Start of Block
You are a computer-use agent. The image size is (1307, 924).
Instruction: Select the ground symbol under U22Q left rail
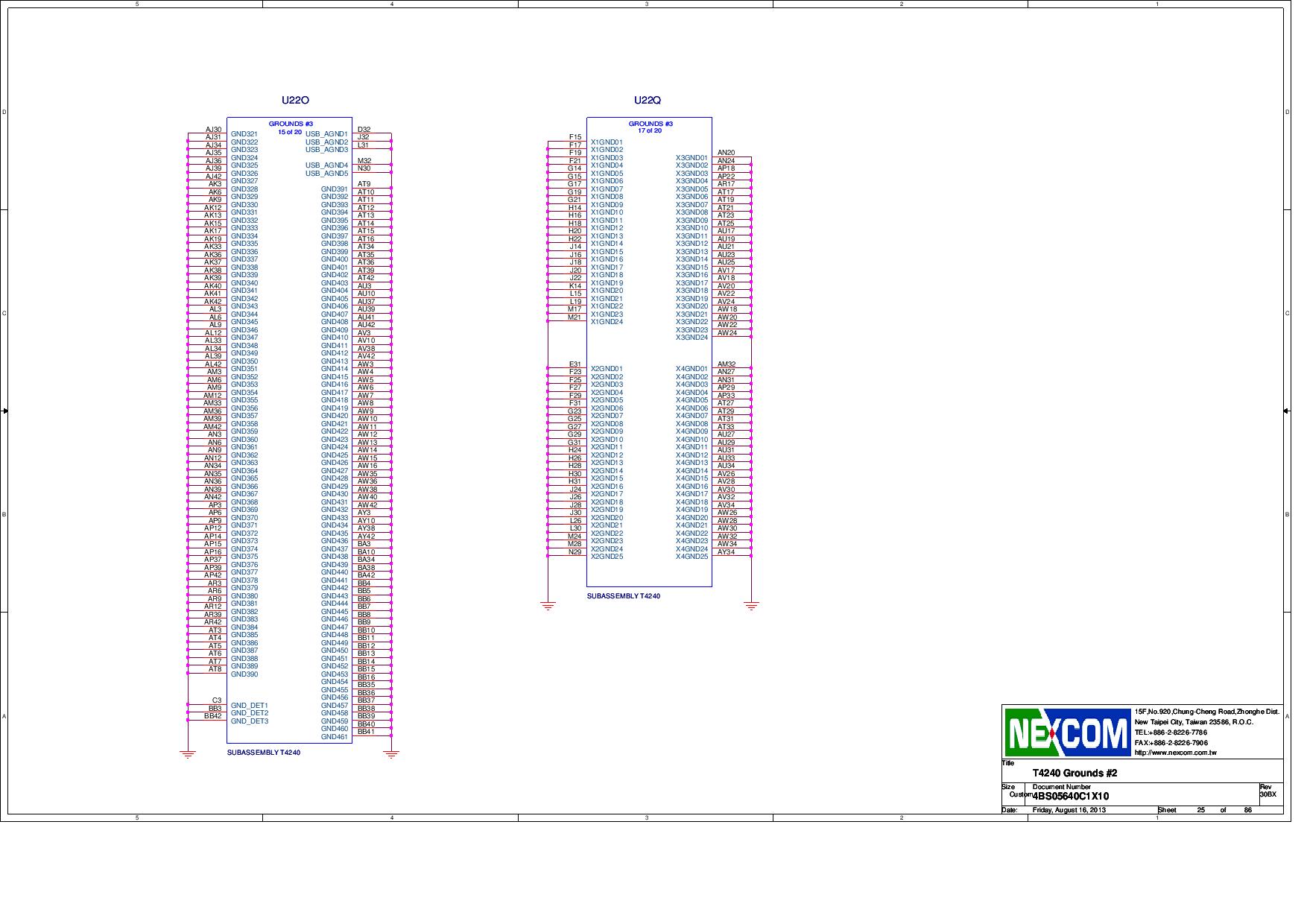pos(548,604)
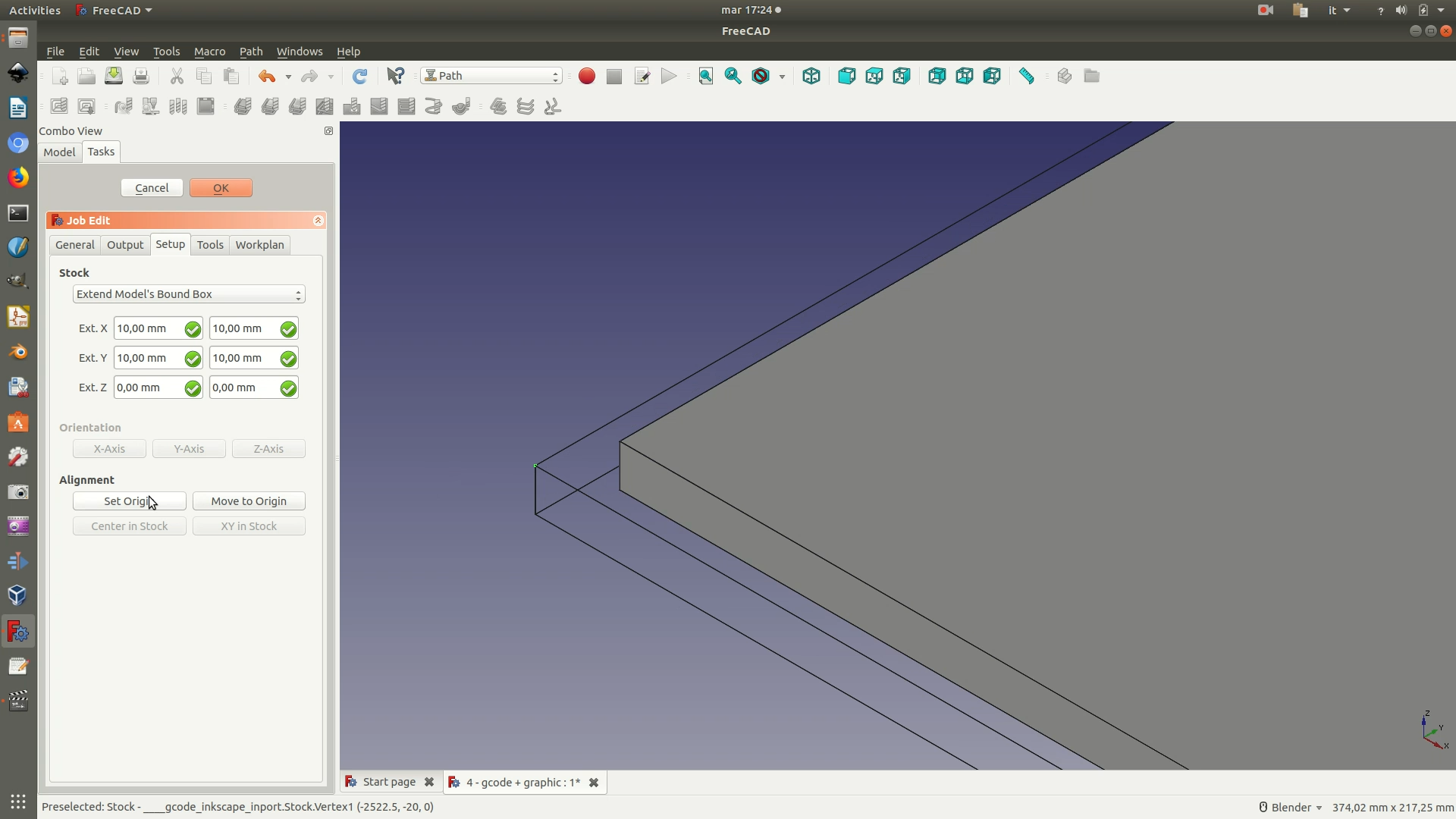Open Extend Model's Bound Box stock dropdown

coord(189,294)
End of Block
Task brief
The answer must be the full listing, word for word, with no images in it.

Response to the exercise
You are a computer-use agent. The image size is (1307, 924).
Instruction: Select the ground symbol under U22Q left rail
pos(548,604)
Open Extend Model's Bound Box stock dropdown

coord(189,294)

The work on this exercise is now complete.